McAfee to Sell Spam-Fighting Software for Hotmail Users

by Nikola Strahija on September 4th, 2002 Users of Microsoft Corp.'s Hotmail program are getting a new weapon in their fight against unsolicited commercial e-mail, commonly known as spam. Corp. , a Sunnyvale, Calif., antivirus-software maker, plans to sell a version of its SpamKiller program for Hotmail users starting Wednesday.

The program blocks e-mails by using preset lists and filters, which can be modified by users for better protection against spam. Hotmail, with 110 million users, is one of the world's biggest e-mail providers, but up to 80% of the two billion messages it receives every day are spam. Until now, programs such as SpamKiller haven't been available for users of Web-based e-mail services. As a result, the best way to fight spam has been to set up a series of filters and carefully monitor what's being delivered to a special "junk mail" folder.

McAfee President and Chief Executive Srivats Sampath said during a recent vacation the software reduced the number of junk e-mail messages in his Hotmail inbox to three from 100.

Representatives for Microsoft's Hotmail couldn't immediately be reached for comment.
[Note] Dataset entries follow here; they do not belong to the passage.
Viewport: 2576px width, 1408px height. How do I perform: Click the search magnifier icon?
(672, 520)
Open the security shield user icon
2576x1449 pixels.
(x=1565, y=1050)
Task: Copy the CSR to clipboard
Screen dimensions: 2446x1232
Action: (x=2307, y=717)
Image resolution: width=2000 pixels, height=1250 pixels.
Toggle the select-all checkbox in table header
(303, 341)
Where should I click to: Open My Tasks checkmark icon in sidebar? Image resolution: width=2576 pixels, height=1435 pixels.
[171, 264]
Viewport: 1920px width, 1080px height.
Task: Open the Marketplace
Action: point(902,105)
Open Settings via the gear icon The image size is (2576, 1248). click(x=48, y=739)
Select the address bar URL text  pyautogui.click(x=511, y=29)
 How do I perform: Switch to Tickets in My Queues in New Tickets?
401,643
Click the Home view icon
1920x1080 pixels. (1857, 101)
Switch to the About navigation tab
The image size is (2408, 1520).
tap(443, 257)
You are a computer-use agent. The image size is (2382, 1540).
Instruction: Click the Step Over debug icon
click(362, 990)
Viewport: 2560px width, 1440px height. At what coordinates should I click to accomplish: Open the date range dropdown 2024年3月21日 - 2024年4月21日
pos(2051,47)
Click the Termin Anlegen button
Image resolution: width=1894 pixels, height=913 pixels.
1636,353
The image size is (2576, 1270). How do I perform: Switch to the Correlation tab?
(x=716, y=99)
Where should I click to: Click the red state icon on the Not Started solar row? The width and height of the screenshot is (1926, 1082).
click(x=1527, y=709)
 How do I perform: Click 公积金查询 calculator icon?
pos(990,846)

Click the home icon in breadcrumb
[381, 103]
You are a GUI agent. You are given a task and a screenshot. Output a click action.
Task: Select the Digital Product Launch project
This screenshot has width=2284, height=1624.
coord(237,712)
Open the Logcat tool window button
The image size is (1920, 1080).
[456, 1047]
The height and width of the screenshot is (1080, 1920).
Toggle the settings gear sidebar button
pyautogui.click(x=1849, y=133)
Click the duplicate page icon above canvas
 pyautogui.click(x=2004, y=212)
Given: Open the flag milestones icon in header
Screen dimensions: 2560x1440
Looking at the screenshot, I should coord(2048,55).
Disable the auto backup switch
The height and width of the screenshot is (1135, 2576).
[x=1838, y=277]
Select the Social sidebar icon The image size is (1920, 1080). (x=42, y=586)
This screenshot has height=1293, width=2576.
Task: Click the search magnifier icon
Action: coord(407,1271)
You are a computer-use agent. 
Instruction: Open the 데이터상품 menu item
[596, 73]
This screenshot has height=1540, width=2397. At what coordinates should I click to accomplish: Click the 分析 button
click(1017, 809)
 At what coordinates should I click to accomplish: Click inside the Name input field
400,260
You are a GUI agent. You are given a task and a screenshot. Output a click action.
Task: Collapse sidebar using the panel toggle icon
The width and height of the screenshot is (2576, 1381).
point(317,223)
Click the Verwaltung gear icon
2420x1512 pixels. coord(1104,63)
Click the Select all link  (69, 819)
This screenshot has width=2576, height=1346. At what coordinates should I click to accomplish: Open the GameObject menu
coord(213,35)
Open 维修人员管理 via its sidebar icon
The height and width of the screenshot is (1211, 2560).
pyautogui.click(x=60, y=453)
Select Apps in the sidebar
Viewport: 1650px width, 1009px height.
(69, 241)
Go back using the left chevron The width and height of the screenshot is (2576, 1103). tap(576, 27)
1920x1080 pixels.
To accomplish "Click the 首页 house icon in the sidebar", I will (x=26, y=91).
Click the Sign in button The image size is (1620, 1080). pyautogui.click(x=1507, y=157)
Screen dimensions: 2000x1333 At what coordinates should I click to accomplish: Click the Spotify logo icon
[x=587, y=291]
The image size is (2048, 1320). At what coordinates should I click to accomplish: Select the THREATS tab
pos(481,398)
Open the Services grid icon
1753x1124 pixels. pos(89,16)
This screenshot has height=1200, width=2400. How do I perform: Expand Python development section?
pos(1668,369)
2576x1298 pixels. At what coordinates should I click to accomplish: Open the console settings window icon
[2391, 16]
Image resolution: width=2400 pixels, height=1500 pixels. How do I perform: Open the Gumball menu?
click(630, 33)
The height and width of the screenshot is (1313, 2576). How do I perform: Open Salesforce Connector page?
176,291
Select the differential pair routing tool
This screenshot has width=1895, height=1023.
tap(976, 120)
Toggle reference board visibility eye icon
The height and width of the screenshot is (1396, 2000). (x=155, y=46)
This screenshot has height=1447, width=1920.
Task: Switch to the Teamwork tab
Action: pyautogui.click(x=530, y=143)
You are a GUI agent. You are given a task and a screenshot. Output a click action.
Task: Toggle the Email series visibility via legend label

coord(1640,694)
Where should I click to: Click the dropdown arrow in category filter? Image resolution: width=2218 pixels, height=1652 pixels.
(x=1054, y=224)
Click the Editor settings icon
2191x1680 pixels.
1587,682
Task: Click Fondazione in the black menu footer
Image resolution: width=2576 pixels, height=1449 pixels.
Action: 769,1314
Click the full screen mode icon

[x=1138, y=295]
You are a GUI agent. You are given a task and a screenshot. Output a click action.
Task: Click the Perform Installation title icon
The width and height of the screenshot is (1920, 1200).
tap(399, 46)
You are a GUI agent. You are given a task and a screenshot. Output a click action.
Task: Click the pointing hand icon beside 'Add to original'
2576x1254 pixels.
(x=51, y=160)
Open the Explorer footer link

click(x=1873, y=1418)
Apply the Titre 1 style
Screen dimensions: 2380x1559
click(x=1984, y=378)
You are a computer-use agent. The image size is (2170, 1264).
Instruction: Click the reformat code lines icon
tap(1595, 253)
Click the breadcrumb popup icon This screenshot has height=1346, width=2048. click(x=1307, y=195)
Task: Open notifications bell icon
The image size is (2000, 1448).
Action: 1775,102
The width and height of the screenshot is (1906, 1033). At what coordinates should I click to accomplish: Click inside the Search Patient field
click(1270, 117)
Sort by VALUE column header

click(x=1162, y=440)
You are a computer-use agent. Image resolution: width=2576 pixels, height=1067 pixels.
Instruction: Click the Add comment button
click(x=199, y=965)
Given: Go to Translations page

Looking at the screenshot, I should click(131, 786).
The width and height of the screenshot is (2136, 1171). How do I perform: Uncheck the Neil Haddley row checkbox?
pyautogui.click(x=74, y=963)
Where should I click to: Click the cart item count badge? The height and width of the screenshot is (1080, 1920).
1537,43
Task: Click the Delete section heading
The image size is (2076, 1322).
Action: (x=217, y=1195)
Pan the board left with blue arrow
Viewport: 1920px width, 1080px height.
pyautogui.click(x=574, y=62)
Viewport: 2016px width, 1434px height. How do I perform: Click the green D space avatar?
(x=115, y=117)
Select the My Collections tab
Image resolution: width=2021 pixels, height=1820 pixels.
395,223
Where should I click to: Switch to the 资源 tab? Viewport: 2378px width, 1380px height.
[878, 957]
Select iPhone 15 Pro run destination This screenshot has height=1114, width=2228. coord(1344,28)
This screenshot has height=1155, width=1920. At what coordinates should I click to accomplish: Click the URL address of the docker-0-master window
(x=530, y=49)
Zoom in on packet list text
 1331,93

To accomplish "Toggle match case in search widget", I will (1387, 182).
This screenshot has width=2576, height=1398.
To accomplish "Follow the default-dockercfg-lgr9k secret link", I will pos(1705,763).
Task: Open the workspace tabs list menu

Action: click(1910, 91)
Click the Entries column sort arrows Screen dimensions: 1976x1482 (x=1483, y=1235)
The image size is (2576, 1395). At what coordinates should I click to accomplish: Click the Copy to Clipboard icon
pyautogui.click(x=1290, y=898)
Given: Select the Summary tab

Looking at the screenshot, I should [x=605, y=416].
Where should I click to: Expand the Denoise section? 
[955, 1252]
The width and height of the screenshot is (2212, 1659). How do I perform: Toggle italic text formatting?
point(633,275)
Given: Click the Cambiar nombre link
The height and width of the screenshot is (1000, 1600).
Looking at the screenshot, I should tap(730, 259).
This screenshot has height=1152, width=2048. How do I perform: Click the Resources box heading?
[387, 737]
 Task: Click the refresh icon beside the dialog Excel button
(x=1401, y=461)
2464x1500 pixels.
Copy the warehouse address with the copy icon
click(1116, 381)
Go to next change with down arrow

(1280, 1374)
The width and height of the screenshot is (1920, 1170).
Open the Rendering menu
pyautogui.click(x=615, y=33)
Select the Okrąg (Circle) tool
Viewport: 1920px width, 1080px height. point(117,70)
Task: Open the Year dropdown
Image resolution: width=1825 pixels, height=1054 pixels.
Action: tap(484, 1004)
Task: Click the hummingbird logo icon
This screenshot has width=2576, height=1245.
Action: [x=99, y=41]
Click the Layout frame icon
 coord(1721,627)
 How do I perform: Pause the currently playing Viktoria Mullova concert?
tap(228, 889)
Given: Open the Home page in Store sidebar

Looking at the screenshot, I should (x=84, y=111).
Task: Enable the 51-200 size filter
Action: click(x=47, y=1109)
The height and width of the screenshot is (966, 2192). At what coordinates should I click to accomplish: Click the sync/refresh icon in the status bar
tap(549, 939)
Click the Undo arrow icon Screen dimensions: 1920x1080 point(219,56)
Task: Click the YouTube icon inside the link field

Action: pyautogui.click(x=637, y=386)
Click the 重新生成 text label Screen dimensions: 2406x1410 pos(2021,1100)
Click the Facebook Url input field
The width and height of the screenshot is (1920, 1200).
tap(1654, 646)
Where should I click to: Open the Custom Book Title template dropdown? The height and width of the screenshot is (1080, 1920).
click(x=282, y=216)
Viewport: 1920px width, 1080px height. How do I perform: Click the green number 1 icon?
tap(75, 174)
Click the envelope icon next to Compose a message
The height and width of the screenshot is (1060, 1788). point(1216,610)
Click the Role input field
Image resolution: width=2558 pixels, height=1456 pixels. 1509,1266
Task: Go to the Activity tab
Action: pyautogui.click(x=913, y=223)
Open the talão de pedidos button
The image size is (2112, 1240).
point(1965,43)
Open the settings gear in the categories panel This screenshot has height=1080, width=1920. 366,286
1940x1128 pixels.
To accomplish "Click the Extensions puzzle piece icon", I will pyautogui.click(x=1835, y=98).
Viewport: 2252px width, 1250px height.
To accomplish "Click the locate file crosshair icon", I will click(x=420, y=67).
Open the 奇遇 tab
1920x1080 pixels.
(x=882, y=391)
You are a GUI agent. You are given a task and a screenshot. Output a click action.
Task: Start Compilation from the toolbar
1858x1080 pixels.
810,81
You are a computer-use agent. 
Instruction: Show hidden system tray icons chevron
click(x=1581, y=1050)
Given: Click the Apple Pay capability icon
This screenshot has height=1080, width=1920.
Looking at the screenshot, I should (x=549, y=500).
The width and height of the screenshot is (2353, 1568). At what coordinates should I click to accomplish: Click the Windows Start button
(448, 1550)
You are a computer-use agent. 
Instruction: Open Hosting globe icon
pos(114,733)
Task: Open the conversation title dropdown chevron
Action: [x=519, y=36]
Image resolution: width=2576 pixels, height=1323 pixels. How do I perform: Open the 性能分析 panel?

Starting Wednesday, Hotmail account holders can use SpamKiller. Spam is " quarantined" out of the users' inbox so it doesn't count against account-space restrictions. (Hotmail's basic service is free, but more storage is $19.95 a year.) SpamKiller also allows users to send a bounce-back message to spammers, which implies the e-mail isn't a valid one -- a measure that could prevent more spam in the future.

For $39.95, users can purchase the license for SpamKiller and enable it within minutes, said McAfee. A 30-day trial is also available at no cost.

The company noted spam is becoming an increasing threat because of the rising tide of identity theft. "A spammer sends millions of messages, hoping a few will fall for it," said Mr. Sampath. He added spammers are getting trickier, sending messages that look like they have come from a legitimate source and prompting users to send important private information, such as Social Security numbers or credit-card data.

"It's just going to get worse," predicted Mr. Sampath. "People need to get smart and learn how to change their behavior."